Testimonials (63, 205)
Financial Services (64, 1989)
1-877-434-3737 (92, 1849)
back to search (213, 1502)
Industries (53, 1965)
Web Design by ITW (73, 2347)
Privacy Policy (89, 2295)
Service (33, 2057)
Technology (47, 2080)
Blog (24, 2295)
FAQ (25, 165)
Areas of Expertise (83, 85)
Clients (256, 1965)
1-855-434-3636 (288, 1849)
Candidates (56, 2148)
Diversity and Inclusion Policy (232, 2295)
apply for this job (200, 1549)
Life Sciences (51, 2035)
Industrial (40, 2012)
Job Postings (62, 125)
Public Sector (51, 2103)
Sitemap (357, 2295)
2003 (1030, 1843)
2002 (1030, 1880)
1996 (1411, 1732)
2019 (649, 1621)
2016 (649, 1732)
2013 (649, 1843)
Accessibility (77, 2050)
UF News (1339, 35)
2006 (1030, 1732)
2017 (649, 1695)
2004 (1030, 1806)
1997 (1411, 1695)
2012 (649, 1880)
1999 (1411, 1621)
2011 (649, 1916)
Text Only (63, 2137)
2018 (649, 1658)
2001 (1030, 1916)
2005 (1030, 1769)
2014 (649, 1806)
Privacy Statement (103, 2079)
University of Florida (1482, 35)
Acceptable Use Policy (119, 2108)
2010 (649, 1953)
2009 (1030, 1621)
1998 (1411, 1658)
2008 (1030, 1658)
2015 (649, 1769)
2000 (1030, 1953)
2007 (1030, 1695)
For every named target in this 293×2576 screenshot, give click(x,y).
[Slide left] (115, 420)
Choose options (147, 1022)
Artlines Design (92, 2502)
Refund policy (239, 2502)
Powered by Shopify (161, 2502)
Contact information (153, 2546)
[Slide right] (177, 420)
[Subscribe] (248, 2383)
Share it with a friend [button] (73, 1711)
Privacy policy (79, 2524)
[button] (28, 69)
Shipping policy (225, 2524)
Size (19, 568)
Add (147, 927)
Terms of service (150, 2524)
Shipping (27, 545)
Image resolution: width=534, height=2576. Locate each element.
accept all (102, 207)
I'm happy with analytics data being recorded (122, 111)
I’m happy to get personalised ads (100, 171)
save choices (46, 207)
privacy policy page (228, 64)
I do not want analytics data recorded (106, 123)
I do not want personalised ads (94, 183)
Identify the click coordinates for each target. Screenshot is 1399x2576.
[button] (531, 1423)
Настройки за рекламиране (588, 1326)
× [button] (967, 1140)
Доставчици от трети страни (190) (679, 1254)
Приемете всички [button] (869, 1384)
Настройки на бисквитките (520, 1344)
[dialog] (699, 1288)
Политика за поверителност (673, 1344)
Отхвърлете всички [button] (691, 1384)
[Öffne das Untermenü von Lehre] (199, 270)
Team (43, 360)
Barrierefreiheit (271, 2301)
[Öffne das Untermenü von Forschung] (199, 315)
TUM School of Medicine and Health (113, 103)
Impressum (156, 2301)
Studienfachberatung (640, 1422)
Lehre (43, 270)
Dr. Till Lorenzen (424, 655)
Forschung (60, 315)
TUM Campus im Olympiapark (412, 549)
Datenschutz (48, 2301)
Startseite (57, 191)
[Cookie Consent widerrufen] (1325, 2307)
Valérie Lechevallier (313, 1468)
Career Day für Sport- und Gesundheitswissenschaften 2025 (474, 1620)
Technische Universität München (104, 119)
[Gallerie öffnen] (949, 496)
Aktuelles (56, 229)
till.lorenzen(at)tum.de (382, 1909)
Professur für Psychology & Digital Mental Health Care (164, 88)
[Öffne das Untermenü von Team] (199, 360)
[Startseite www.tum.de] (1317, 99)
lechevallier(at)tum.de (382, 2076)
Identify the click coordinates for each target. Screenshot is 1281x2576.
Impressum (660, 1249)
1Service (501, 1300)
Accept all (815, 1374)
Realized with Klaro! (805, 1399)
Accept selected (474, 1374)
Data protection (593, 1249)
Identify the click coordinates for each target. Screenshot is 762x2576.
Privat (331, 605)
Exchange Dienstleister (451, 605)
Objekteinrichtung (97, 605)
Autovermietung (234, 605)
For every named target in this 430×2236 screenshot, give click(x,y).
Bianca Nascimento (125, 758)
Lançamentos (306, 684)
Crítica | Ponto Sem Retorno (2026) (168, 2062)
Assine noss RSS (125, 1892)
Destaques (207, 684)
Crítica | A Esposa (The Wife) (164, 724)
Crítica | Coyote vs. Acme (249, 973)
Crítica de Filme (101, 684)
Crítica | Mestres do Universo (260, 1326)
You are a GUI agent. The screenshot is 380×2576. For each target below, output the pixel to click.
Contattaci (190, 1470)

^^^^^^^^

Problem details
Could you return exactly the stretch of the data above that starts at the line with "[dialog] (699, 1288)" and ends at the line with "Crítica | Coyote vs. Acme (249, 973)", both lines included?

Expected answer
[dialog] (699, 1288)
Политика за поверителност (673, 1344)
Отхвърлете всички [button] (691, 1384)
[Öffne das Untermenü von Lehre] (199, 270)
Team (43, 360)
Barrierefreiheit (271, 2301)
[Öffne das Untermenü von Forschung] (199, 315)
TUM School of Medicine and Health (113, 103)
Impressum (156, 2301)
Studienfachberatung (640, 1422)
Lehre (43, 270)
Dr. Till Lorenzen (424, 655)
Forschung (60, 315)
TUM Campus im Olympiapark (412, 549)
Datenschutz (48, 2301)
Startseite (57, 191)
[Cookie Consent widerrufen] (1325, 2307)
Valérie Lechevallier (313, 1468)
Career Day für Sport- und Gesundheitswissenschaften 2025 (474, 1620)
Technische Universität München (104, 119)
[Gallerie öffnen] (949, 496)
Aktuelles (56, 229)
till.lorenzen(at)tum.de (382, 1909)
Professur für Psychology & Digital Mental Health Care (164, 88)
[Öffne das Untermenü von Team] (199, 360)
[Startseite www.tum.de] (1317, 99)
lechevallier(at)tum.de (382, 2076)
Identify the click coordinates for each target. Screenshot is 1281x2576.
Impressum (660, 1249)
1Service (501, 1300)
Accept all (815, 1374)
Realized with Klaro! (805, 1399)
Accept selected (474, 1374)
Data protection (593, 1249)
Identify the click coordinates for each target. Screenshot is 762x2576.
Privat (331, 605)
Exchange Dienstleister (451, 605)
Objekteinrichtung (97, 605)
Autovermietung (234, 605)
For every named target in this 430×2236 screenshot, give click(x,y).
Bianca Nascimento (125, 758)
Lançamentos (306, 684)
Crítica | Ponto Sem Retorno (2026) (168, 2062)
Assine noss RSS (125, 1892)
Destaques (207, 684)
Crítica | A Esposa (The Wife) (164, 724)
Crítica | Coyote vs. Acme (249, 973)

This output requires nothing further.